[Collected data entries]

- Opening Delimiter -

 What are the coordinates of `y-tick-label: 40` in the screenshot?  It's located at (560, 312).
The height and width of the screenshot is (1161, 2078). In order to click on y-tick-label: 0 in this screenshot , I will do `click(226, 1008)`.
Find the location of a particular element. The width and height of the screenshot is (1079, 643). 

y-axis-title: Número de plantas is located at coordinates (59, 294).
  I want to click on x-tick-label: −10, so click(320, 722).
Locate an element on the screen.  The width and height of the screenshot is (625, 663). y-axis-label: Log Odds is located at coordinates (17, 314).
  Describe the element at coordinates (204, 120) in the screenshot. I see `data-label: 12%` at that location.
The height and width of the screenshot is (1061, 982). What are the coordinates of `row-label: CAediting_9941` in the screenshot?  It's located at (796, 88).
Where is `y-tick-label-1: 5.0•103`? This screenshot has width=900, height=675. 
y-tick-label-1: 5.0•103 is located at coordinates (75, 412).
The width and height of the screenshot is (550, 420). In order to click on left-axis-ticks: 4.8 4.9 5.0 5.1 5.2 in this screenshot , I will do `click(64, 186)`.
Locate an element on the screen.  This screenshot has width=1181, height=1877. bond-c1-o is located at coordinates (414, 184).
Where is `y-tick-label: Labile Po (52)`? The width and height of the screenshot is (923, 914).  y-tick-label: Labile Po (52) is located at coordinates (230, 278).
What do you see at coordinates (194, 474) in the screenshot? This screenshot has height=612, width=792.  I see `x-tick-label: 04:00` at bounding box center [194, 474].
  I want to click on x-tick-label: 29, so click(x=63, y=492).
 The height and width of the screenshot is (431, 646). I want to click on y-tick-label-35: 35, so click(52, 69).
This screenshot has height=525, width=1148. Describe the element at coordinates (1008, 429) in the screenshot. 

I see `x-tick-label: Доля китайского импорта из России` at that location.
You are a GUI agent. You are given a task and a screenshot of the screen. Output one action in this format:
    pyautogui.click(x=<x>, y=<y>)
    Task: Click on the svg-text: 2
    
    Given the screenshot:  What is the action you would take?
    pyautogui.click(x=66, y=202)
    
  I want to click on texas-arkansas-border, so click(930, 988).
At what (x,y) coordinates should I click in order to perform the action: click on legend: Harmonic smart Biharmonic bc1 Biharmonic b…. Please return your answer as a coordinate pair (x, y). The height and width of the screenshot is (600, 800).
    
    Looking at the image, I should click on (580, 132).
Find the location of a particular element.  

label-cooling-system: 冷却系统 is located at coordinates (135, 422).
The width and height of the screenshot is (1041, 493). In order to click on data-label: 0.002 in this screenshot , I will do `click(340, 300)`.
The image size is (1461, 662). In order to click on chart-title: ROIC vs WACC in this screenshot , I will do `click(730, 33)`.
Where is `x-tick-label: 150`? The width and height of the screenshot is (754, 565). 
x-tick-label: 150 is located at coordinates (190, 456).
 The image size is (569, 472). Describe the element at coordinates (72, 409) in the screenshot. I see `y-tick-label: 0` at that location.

- Closing Delimiter -

TASK BRIEF | Rewrite all of the records above, swapping "Find the location of a particular element" for "Identify where a specific element appears" and keeping everything else unchanged.

ANSWER |
 What are the coordinates of `y-tick-label: 40` in the screenshot?  It's located at (560, 312).
The height and width of the screenshot is (1161, 2078). In order to click on y-tick-label: 0 in this screenshot , I will do `click(226, 1008)`.
Identify where a specific element appears. The width and height of the screenshot is (1079, 643). 

y-axis-title: Número de plantas is located at coordinates (59, 294).
  I want to click on x-tick-label: −10, so click(320, 722).
Locate an element on the screen.  The width and height of the screenshot is (625, 663). y-axis-label: Log Odds is located at coordinates (17, 314).
  Describe the element at coordinates (204, 120) in the screenshot. I see `data-label: 12%` at that location.
The height and width of the screenshot is (1061, 982). What are the coordinates of `row-label: CAediting_9941` in the screenshot?  It's located at (796, 88).
Where is `y-tick-label-1: 5.0•103`? This screenshot has width=900, height=675. 
y-tick-label-1: 5.0•103 is located at coordinates (75, 412).
The width and height of the screenshot is (550, 420). In order to click on left-axis-ticks: 4.8 4.9 5.0 5.1 5.2 in this screenshot , I will do `click(64, 186)`.
Locate an element on the screen.  This screenshot has width=1181, height=1877. bond-c1-o is located at coordinates (414, 184).
Where is `y-tick-label: Labile Po (52)`? The width and height of the screenshot is (923, 914).  y-tick-label: Labile Po (52) is located at coordinates (230, 278).
What do you see at coordinates (194, 474) in the screenshot? This screenshot has height=612, width=792.  I see `x-tick-label: 04:00` at bounding box center [194, 474].
  I want to click on x-tick-label: 29, so click(x=63, y=492).
 The height and width of the screenshot is (431, 646). I want to click on y-tick-label-35: 35, so click(52, 69).
This screenshot has height=525, width=1148. Describe the element at coordinates (1008, 429) in the screenshot. 

I see `x-tick-label: Доля китайского импорта из России` at that location.
You are a GUI agent. You are given a task and a screenshot of the screen. Output one action in this format:
    pyautogui.click(x=<x>, y=<y>)
    Task: Click on the svg-text: 2
    
    Given the screenshot:  What is the action you would take?
    pyautogui.click(x=66, y=202)
    
  I want to click on texas-arkansas-border, so click(930, 988).
At what (x,y) coordinates should I click in order to perform the action: click on legend: Harmonic smart Biharmonic bc1 Biharmonic b…. Please return your answer as a coordinate pair (x, y). The height and width of the screenshot is (600, 800).
    
    Looking at the image, I should click on (580, 132).
Identify where a specific element appears.  

label-cooling-system: 冷却系统 is located at coordinates (135, 422).
The width and height of the screenshot is (1041, 493). In order to click on data-label: 0.002 in this screenshot , I will do `click(340, 300)`.
The image size is (1461, 662). In order to click on chart-title: ROIC vs WACC in this screenshot , I will do `click(730, 33)`.
Where is `x-tick-label: 150`? The width and height of the screenshot is (754, 565). 
x-tick-label: 150 is located at coordinates (190, 456).
 The image size is (569, 472). Describe the element at coordinates (72, 409) in the screenshot. I see `y-tick-label: 0` at that location.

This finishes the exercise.